We must remember that the financial
markets are a discounting mechanism and with prices down significantly
from their highs, most of the negative news seems to be already
factored in today's prices. In the past few months, some nations
have been brought to their knees, the entire investment banking
industry has been decimated, homebuilders have taken huge losses
and now auto-makers are facing bankruptcy! For sure, such circumstances
are not signs of a major top; rather they are usually associated
with the bottom of the business cycle. So, liquidating positions
and taking losses during such a pessimistic environment would
be a big mistake. On the contrary, the ongoing liquidation of
all assets is providing long-term investors with a fantastic
buying opportunity. Accordingly, over the past couple of months,
I have deployed all of my personal surplus cash reserves into
the markets. Now, I concede that it is possible that prices may
continue to drift lower in the short-term, but the recent market
action suggests that we may have reached an important low. Unfortunately,
I cannot state with certainty as to whether or not last quarter's
low will turn out to be the ultimate low for this bear-market.

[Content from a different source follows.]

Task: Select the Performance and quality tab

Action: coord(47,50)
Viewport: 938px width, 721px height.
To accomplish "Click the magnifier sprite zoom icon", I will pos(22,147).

However, I do know that investors who deploy capital in commodity
stocks and bullion today, will probably be sitting on huge profits
in 5 years from now.
At present, the markets are
extremely oversold relative to their moving averages and
investor sentiment is awful. In this environment, I anticipate
a multi-month rally in commodities, related stocks and precious
metals. Conversely, at the same time, I expect a decline in the
US Dollar, Japanese Yen and US Treasuries. All of these assets
appreciated considerably during the liquidation phase and they
will come under pressure when the tide changes.
The main reason why I do not
foresee deflation (decrease in the supply of money) is due to
the fact that the contraction in credit arising from deleveraging
is being more than compensated by the money-pumping actions of
the various governments. In the past year alone, the Federal
Reserve has expanded its balance-sheet by a whopping US$1.2 trillion!
Moreover, thanks to Mr. Bernanke's cash injections (quantitative
easing), reserve balances have sky-rocketed from roughly US$5
billion to almost US$600 billion in roughly 3 months (Figure
1)!
Figure: Lift off in bank
reserves - helicopters being primed?
Source: Federal Reserve
Bank of St. Louis
Furthermore, it is interesting
to note that the Federal Reserve (money-printer extraordinaire)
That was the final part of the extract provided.